Drug repurposing is a new strategy in drug discovery and development that has emerged as a new treatment for diseases [43] . This strategy involves a comprehensive molecular-level examination of the pharmacological effects of existing drugs that have already been clinically proven safe and pharmacokinetic and have been approved for use; the results are then employed in the development of new drugs. These results can also be applied to the development of existing drugs for the treatment of other diseases. EPS is currently the only aldose reductase inhibitor available for the treatment of diabetic neuropathy [44] . Under normal dosage, EPS is administered orally at a dose of 50 mg three times daily; a single oral dose of 50 mg results in a plasma EPS concentration of 3.9 mg/ml (12 mM) at 1 h (package insert). In this study, the effect of near plasma EPS concentrations on BAECs was demonstrated. Interestingly, other aldose reductase inhibitors, alrestatin and sorbinil failed to increase MTS reduction activity. No significant dose-dependent effects on aldose reductase activity were observed at any of the tested EPS concentrations (data not shown). These results suggest that the inhibition of aldose reductase does not contribute to the ability of EPS to increase MTS reductive activity.

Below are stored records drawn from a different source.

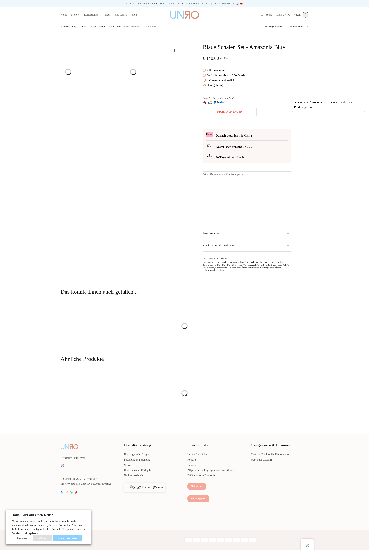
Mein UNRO (283, 14)
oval (262, 265)
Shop (74, 14)
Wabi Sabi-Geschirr (261, 459)
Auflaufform (208, 267)
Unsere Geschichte (197, 454)
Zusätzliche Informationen (218, 245)
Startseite (65, 26)
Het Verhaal (121, 14)
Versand (128, 465)
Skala (244, 267)
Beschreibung (211, 233)
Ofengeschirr (221, 267)
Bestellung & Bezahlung (137, 459)
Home (64, 14)
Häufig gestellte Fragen (136, 454)
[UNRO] (184, 15)
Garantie (192, 465)
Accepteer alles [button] (67, 538)
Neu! (108, 14)
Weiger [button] (42, 538)
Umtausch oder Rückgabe (138, 470)
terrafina (220, 270)
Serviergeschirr (267, 262)
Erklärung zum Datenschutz (202, 475)
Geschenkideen (252, 262)
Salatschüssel (235, 267)
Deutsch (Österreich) (151, 487)
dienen (278, 267)
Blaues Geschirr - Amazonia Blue (105, 26)
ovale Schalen (284, 265)
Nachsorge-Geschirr (134, 475)
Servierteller (253, 267)
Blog (134, 14)
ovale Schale (270, 265)
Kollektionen (91, 14)
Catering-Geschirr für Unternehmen (270, 454)
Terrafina (83, 26)
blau (224, 265)
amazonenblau (214, 265)
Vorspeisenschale (251, 265)
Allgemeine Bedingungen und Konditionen (210, 470)
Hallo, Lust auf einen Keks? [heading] (32, 515)
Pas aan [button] (21, 538)
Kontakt (191, 459)
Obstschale (237, 265)
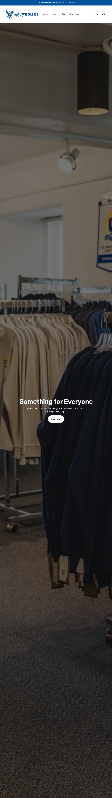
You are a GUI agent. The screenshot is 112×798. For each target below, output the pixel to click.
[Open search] (92, 14)
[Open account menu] (98, 14)
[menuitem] (77, 14)
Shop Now (56, 419)
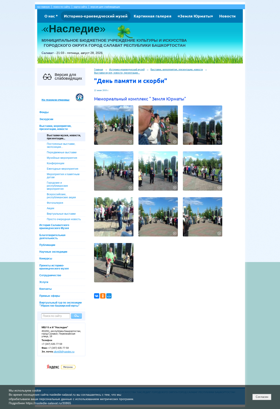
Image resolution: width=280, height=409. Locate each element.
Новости (227, 15)
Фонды (44, 112)
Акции (50, 208)
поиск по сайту (61, 6)
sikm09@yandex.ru (64, 351)
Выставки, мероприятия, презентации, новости (55, 127)
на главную (43, 6)
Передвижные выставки (62, 152)
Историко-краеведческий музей (96, 15)
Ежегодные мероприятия (62, 168)
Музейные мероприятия (62, 157)
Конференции (55, 163)
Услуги (43, 282)
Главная (98, 69)
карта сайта (80, 6)
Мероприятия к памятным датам (63, 176)
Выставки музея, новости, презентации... (64, 137)
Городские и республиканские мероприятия (57, 185)
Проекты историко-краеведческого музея (54, 267)
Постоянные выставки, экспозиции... (61, 145)
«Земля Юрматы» (195, 15)
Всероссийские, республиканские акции (61, 196)
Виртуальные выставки (61, 213)
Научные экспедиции (53, 251)
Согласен (262, 397)
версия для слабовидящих (105, 6)
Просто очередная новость (64, 219)
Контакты (45, 288)
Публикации (47, 245)
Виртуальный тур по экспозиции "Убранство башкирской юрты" (60, 304)
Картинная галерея (153, 15)
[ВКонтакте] (96, 296)
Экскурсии (46, 119)
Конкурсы (45, 258)
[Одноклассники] (102, 296)
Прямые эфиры (49, 295)
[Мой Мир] (109, 296)
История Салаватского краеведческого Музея (54, 227)
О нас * (51, 15)
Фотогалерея (55, 202)
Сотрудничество (50, 275)
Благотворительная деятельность (52, 237)
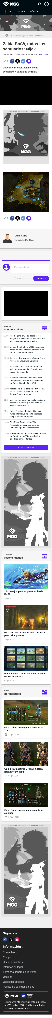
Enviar (42, 278)
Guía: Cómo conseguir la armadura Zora (23, 729)
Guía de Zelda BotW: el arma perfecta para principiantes (24, 634)
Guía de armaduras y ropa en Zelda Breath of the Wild (23, 770)
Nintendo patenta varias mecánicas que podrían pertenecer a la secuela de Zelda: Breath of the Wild (26, 380)
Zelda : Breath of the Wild (38, 36)
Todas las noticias (26, 447)
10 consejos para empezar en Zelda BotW (23, 593)
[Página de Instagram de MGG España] (17, 939)
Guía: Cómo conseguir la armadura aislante (23, 811)
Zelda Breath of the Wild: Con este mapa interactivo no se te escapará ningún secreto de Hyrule (26, 414)
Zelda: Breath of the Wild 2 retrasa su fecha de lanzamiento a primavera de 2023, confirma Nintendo (27, 350)
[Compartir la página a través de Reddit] (23, 61)
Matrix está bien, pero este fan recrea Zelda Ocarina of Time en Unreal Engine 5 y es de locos (27, 391)
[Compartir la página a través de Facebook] (12, 61)
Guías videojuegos (18, 36)
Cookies (7, 976)
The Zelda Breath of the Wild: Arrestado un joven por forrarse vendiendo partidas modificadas (24, 425)
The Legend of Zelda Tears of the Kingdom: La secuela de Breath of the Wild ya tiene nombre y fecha (27, 338)
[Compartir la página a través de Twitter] (17, 61)
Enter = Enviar (23, 278)
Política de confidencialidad (18, 986)
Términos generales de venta (20, 972)
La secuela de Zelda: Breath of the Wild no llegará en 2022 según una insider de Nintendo (26, 369)
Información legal (13, 967)
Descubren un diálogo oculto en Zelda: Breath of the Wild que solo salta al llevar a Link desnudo (27, 403)
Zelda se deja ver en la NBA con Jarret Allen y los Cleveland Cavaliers (27, 359)
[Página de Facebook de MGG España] (5, 939)
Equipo (7, 957)
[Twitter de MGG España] (11, 939)
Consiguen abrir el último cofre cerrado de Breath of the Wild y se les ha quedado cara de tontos (28, 436)
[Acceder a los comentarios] (28, 61)
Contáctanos (10, 952)
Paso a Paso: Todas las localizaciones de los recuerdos (25, 675)
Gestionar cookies (13, 981)
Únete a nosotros (13, 962)
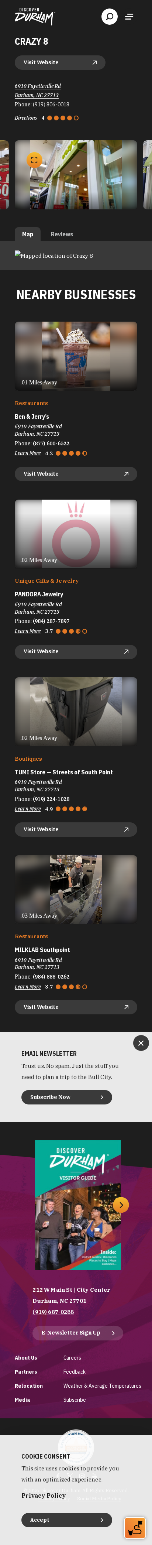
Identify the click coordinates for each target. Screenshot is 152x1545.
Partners (26, 1371)
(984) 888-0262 (51, 976)
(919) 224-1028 (51, 799)
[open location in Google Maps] (54, 255)
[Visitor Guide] (78, 1205)
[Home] (35, 16)
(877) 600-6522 (51, 443)
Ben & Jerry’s (32, 417)
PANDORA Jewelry (39, 594)
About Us (26, 1357)
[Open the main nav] (129, 16)
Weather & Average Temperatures (102, 1385)
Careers (72, 1357)
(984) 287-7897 (51, 621)
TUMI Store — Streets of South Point (64, 772)
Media (22, 1399)
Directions (26, 117)
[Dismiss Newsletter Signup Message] (141, 1043)
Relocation (29, 1385)
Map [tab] (27, 234)
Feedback (74, 1371)
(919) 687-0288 (53, 1311)
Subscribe (74, 1399)
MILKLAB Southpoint (42, 950)
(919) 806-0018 (51, 104)
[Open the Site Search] (109, 16)
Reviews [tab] (62, 234)
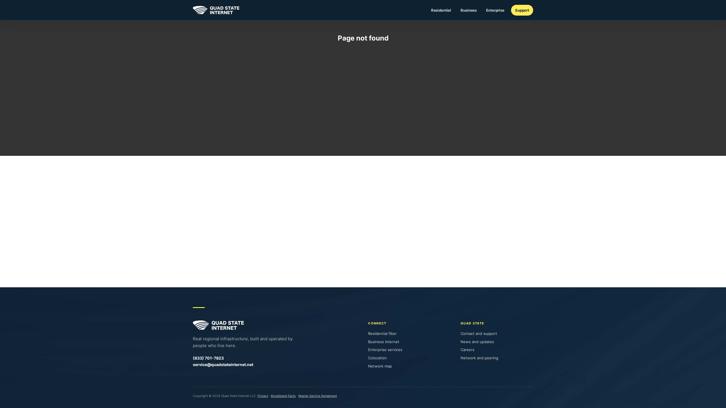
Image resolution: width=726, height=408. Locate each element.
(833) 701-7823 (208, 358)
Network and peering (479, 358)
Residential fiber (382, 333)
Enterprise (495, 10)
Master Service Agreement (317, 396)
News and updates (477, 341)
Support (522, 10)
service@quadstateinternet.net (223, 364)
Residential (441, 10)
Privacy (263, 396)
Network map (380, 366)
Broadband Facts (283, 396)
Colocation (377, 358)
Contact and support (479, 333)
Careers (467, 349)
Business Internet (383, 341)
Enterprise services (385, 349)
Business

Our findings led us to propose that targeting the regulation of ATP production by EPS is a promising therapeutic approach for mitochondrial disorders.
6. Conclusion
This study could lead to breakthroughs in drug discovery and development. In this study, we demonstrated that EPS increased MTS reduction activity and ATP production, suggesting the beneficial effects of EPS. Therapeutic administration of EPS may be a useful new strategy to ameliorate not only diabetes but also diverse diseases related to mitochondrial disorders, such as neurodegenerative, heart, kidney, and other diseases.